Where the game falls off the rails a bit is in how confusing the narrative can be, especially because time travel is involved. By the end of the game I found many things unclear to the point I thought I should search answers out online for clarity. Those answers only further proved my original assumptions: the plot simply doesn’t hold up under greater inspection.

Luckily for Bayonetta, this genre of game happens to be one where the plot is simply a by-product that exists to move the action along, and as such isn’t intended to be taken seriously. Though it would certainly be nice to have a more fleshed out narrative devoid of plot contrivances, it isn’t necessary for this type of game. What is there is a perfectly fine story, but it never reaches beyond that to good or great.

gameplay Gameplay: 10/10
Where a studio like Naughty Dog might know how to make an engaging story, or Nintendo knows how to bring the polish, PlatinumGames knows how to put together amazing combat systems. Their crowning achievement in this area is Bayonetta 2: one of the most accessible and fluid combat systems I’ve ever encountered in a game.

Playing Bayonetta 2 is a lesson in simple inputs, but deep gameplay possibilities. There are really only a few inputs that you need to worry about: a punch button, a kick button, a jump button, and a dodge button. While each one is simplistic on its own, it is how you subtly learn to begin chaining them together that creates the backbone of the game. You can go into each fray simply mashing buttons, but as the game continues you’ll find yourself drawn to look as stylistic and cool as Bayonetta does when fighting.

As you kill enemies you’ll gain currency used to buy new moves, ranging from a ‘breakdance of death’ to transforming into a deadly bird. Again, all of these are mapped to just a few buttons and easy to pull off, but mastering where they go in your fight is essential. All of this combines to make a fluid and fun experience during every battle, while allowing people to approach and master it at their own pace and ability level.

Witch Time is the main crux of Bayonetta 2’s combat, and it is just as spectacular here as it was in the original game. Dodging at the last possible moment before an attack hits, Bayonetta will gracefully flip backwards and time will slow to a crawl. This allows you to unleash grandiose combos that will leave your enemies reeling, while looking extremely cool in the bargain.


As you dodge, punch, and kick your way through angels and demons alike, you’ll build up a meter. Once this meter is full you can unleash powerful moves, but here in the sequel it functions quite a bit differently. First off, you don’t lose meter whenever you are hit; you’ll continuously build it, regardless of how poorly you are dodging. Secondly, upon reaching the apex of your meter you can either do torture attacks to a single smaller enemy, or press LB to ratchet every swing of your weapon to 11. Suddenly your sword strikes cover half the screen, and your kicks cause huge demonic legs to spring out of portals.

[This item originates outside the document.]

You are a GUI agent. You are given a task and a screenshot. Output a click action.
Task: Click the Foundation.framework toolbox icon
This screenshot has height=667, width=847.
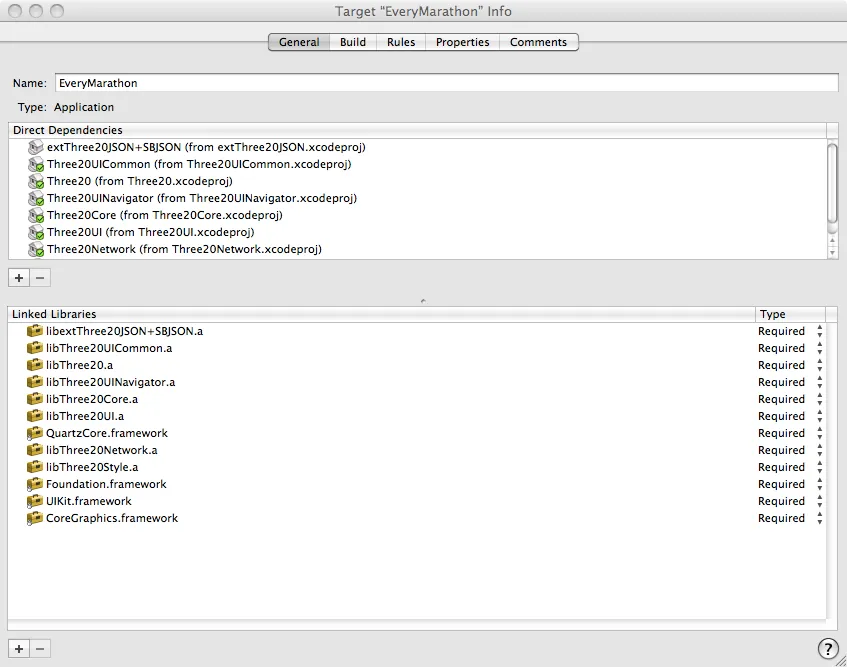tap(36, 484)
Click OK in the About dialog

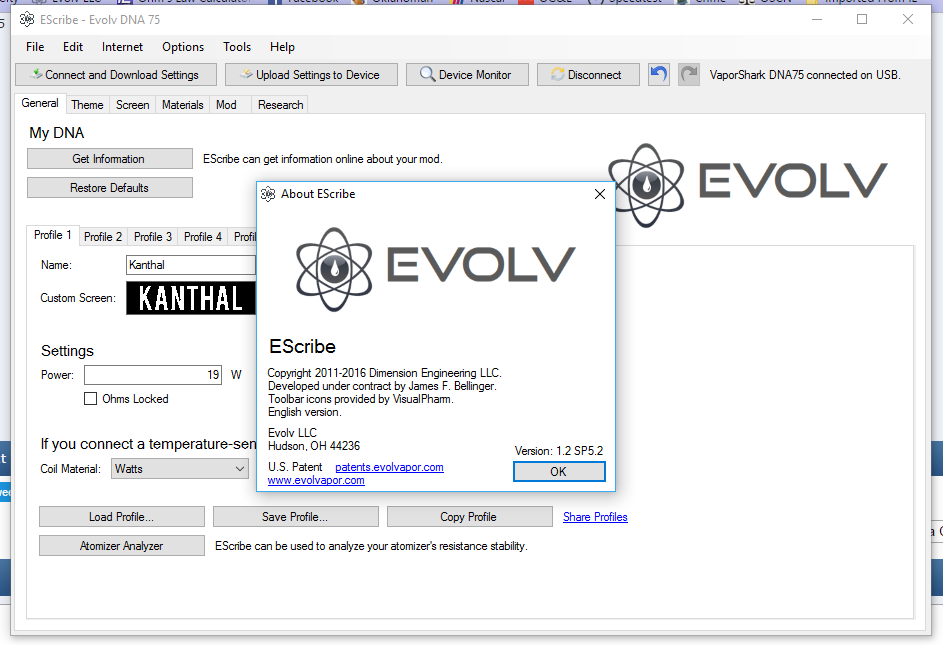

This gives you even more choice in how to proceed than the original game, while also allowing you to see these bombastic moves more often. Since every weapon has a different move set and animation, you are constantly encouraged to try out each one to find what suits you best. With the new powered up meter, the different demons that power your weapons show up and it makes every single one feel unique. If you consider that you can also strap most weapons to your feet and swap between two set ups instantly, the combinations of what you can do increase exponentially.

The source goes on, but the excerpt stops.